La investigación se ha llevado a cabo con en un enfoque metodológico mixto. Por un lado, se realizaron 418 encuestas domiciliarias a personas dependientes entrevistadas en su hogar, dentro de un universo total de 1.216 mayores de 65 años con dependencia I y II en las zonas estudiadas. Por otro, se efectuaron veinte entrevistas en profundidad a participantes con niveles altos de soledad no deseada, con el fin de incorporar un análisis cualitativo. El instrumento cuantitativo empleado fue el cuestionario AURORA, que mide dimensiones como autonomía, redes sociales, relaciones significativas, ocupación y propósito, riesgo de soledad y salud emocional. En términos de percepción, la puntuación media en la escala AURORA fue de 28,70 puntos sobre 54, con valores más altos —y, por tanto, mayor percepción de soledad no deseada— en mujeres con dependencia Grado II.

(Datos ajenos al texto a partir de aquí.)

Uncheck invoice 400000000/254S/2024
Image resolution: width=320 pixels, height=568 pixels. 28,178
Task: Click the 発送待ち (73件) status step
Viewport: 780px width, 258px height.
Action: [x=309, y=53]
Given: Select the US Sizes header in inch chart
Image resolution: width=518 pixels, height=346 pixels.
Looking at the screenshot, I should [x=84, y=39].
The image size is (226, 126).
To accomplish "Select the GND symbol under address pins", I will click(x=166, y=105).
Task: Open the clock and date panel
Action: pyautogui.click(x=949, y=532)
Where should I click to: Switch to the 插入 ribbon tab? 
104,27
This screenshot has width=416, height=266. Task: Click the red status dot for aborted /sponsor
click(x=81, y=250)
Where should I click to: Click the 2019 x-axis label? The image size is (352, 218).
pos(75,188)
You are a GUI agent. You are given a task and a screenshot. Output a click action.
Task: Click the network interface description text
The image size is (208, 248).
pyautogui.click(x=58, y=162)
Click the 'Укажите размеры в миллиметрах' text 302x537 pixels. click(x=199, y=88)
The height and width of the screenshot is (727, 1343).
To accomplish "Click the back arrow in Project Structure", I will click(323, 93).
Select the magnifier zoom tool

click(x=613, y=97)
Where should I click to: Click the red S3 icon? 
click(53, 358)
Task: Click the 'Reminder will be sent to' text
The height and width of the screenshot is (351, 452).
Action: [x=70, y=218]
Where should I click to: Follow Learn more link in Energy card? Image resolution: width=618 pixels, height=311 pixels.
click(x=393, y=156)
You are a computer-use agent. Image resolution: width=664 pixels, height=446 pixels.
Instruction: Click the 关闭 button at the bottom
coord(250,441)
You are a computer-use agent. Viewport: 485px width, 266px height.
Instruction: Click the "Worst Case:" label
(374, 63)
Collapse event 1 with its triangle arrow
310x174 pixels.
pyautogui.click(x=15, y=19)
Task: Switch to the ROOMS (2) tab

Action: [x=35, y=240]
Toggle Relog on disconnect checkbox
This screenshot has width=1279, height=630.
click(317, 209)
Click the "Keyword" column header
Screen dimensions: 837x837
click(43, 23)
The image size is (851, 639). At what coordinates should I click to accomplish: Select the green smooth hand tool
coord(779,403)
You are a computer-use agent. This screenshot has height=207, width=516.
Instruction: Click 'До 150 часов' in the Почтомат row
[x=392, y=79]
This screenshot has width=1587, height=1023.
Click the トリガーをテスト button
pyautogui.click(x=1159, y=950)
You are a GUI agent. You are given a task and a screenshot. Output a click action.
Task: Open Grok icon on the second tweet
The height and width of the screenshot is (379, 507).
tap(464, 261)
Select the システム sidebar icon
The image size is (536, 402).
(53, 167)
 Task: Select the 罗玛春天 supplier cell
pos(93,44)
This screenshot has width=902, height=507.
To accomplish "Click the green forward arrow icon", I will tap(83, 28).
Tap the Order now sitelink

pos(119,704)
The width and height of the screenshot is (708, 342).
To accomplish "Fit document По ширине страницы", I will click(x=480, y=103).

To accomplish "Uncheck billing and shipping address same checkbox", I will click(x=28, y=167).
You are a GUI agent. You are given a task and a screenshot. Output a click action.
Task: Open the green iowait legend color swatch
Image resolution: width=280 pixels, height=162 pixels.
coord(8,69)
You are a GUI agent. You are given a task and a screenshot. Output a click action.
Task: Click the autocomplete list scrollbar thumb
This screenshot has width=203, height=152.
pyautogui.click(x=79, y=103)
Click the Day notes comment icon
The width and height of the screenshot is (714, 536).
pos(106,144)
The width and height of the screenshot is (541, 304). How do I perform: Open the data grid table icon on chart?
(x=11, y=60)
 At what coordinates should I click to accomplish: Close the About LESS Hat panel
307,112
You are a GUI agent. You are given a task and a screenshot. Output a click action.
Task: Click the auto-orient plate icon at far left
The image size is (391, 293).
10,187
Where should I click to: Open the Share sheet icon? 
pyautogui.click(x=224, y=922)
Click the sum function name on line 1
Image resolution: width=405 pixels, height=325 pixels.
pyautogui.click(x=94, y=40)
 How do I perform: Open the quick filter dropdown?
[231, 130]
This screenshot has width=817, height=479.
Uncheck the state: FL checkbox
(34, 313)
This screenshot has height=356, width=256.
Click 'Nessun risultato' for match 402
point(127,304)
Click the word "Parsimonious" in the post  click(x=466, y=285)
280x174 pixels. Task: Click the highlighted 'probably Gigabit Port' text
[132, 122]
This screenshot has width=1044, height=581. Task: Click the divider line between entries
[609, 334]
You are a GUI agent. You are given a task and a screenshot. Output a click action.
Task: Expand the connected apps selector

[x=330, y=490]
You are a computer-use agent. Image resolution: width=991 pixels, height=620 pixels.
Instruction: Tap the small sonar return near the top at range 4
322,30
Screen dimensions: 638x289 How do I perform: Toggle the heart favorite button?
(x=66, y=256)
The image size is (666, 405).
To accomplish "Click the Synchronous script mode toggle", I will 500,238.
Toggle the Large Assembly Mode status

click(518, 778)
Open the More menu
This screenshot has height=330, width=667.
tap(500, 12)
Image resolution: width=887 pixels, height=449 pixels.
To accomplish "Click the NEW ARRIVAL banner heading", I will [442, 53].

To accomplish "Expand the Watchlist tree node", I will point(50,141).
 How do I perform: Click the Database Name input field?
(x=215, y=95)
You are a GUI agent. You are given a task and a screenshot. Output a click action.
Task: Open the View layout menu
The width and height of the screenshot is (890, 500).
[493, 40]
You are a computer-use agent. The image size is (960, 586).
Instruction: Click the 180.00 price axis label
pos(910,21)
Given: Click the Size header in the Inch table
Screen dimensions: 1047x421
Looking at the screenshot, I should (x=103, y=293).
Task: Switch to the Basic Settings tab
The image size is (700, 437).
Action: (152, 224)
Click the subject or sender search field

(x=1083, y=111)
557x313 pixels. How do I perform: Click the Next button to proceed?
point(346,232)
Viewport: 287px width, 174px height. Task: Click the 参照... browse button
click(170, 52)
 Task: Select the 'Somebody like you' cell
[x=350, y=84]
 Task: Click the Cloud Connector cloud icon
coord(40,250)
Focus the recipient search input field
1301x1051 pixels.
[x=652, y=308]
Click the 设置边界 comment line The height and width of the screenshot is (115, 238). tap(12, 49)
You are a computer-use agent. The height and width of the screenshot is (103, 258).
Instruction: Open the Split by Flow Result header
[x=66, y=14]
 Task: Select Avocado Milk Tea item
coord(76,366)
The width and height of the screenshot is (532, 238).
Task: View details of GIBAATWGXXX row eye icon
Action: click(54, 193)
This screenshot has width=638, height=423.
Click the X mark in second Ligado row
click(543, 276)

Los resultados describen un perfil mayoritariamente femenino: 77% mujeres y 23% hombres, con una edad media en torno a los 83 años. Predominan situaciones de mayor dependencia: 60% con Grado II frente al 40% con Grado I.
El estudio identifica brechas que agravan el aislamiento: como la baja alfabetización digital —especialmente en mujeres— que limita el uso de tecnologías que podrían facilitar el contacto social, o las diferencias de género. Las mujeres tienden a verbalizar más la soledad y el aislamiento, mientras que los hombres hacen una mayor referencia a su trayectoria vital y al duelo por la pérdida del rol laboral y social. En el apartado educativo, solo el 3,73% de las mujeres tiene estudios superiores y más del 50% carece de estudios formales.
En el análisis cualitativo, la categoría más mencionada fue la salud emocional, lo que subraya el peso del componente afectivo en la vivencia de la soledad. Así, las investigadoras alertan de que la soledad no deseada se expresa principalmente como malestar emocional (tristeza, ansiedad, miedo), con predominio de polaridad negativa en el relato, mientras que lo positivo —vinculado a apoyo familiar, participación y bienestar— aparece de forma minoritaria. El informe recuerda, además, consecuencias asociadas como el incremento del 22% en el riesgo de mortalidad (con efectos más marcados en hombres) y un 16% de personas dependientes que ha sufrido algún tipo de maltrato.
Líneas de actuación: detección temprana y comunidad
Entre las conclusiones, el trabajo señala que la soledad no deseada es estructural en el perfil atendido por el SAD y que su percepción es más intensa en el caso de mujeres con dependencia Grado II. Como respuesta, propone líneas de intervención individuales y a nivel comunitario. Entre las primeras, detección sistemática con escalas normalizadas como AURORA con enfoque interseccional; intervenciones ajustadas al nivel de soledad; y formación del personal de ayuda a domicilio en acompañamiento emocional, escucha activa y comunicación empática. Desde la comunidad, propone impulsar redes de vecindad y recursos del barrio; crear alianzas de ayuda mutua y mapas de activos; ofrecer aprendizajes adaptados con la participación de jóvenes y voluntariado; y la creación de espacios de encuentro sobre duelo, vínculos y autoestima.